In a joint letter, the three companies told senators that “millions of Americans participate in digital asset markets without the federal regulatory protections they deserve” and insisted that “every element of our legislative commitment aimed to change that – expanding oversight, not limiting it.”
They added that importing the Commodity Exchange Act’s high bar for futures and swaps into the cash market – where contracts must be “unlikely to be manipulated” – “would significantly raise the bar for listing smaller, less liquid tokens” and could be used by a future CFTC chair “to strangle innovation” by simply refusing to certify new assets.
As part of the Senate Digital Products Bill
This provision is part of the Senate Agriculture Committee’s Digital Products Intermediaries bill, a market structure framework first launched in late 2025 by Chairman John Boozman and Senator Cory Booker to give the Commodity Futures Trading Commission explicit authority over “digital products.”
A McGuireWoods customer alert on the draft discussion states that any trading facility offering a cash or spot market for a digital commodity would need to register as a “digital commodities exchange,” with requirements modeled after existing CFTC rules for futures trading platforms. Exchanges “can only list digital products that are ‘hard to tamper with’ and must certify each listing with the CFTC,” including an analysis showing that the token meets statutory criteria and that the venue has adequate oversight and safeguards. McGuireWoods
The Agriculture Committee advanced its portion of the bill along party lines in late January, a committee statement noted, but everyone expects some major surgery before it reaches the Senate. Politico reports that Republicans will need Democrats on the Agriculture and Banking Committees to approve a final package that can clear the 60-vote filibuster hurdle, and negotiators are already trading changes between panels.
Crypto.news previously described this broader effort in an article on the updated Senate Agriculture bill, noting that it would, for the first time, place federally registered spot intermediaries for bitcoin and ethereum directly under the supervision of the CFTC while leaving the SEC in charge of securities tokens. The same story highlighted unresolved conflicts regarding DeFi, staking and stablecoin rewards that still stand between the project and a bipartisan agreement.

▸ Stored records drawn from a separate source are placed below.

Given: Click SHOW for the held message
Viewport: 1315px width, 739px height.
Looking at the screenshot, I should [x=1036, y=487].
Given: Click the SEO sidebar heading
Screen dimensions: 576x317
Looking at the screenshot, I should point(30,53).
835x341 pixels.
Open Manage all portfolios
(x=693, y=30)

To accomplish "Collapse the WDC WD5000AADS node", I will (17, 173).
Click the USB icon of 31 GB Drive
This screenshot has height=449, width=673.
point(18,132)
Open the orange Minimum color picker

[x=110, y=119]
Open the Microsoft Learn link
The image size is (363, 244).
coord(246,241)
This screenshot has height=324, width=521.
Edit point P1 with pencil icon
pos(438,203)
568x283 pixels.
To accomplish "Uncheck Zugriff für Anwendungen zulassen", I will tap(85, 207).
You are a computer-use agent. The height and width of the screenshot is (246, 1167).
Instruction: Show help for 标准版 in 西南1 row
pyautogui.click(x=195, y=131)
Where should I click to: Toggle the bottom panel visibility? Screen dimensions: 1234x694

Why Coinbase, Kraken and Gemini are fighting this clause
For Coinbase, Kraken, and Gemini, the manipulation check is existential for their long-tail business. As Politico reports, the exchanges “strongly support easily manipulated standards in traditional futures and swaps markets” but argue that “importing a standard that does not make sense for spot crypto” would “inadvertently cripple the agency, the industry (and) consumers.”
Paul Grewal, Coinbase’s chief legal officer, told Bloomberg earlier this year that the company might even reconsider its support for the entire market structure if it found itself with restrictions beyond “enhanced disclosure requirements” for products such as stablecoin rewards. Crypto.news’ coverage of this standoff in an article highlighted that Coinbase views the bill as a compromise: clearer CFTC rules on one side, potential constraints on its core business on the other.
Today, the same pattern is playing out around small-cap listings. As Politico notes, industry sources say exchanges are also pressuring members of the Senate Banking Committee to soften the language on the matter, warning that if the manipulation test remains intact, many “small, low-liquidity tokens” will simply never make it onto regulated platforms. Instead, they will only trade on offshore venues and in DeFi, exactly where US regulators have the least visibility and leverage.
In a sense, this is the central tension of the bill that crypto.news pointed out in its previous article: Washington wants to drag crypto into a familiar derivatives-style regulatory framework, while the industry tries to keep enough headroom in the system to list riskier assets and offer a return without stifling the business model. It is in the struggle over a phrase – “hardly susceptible to manipulation” – that these two instincts now collide.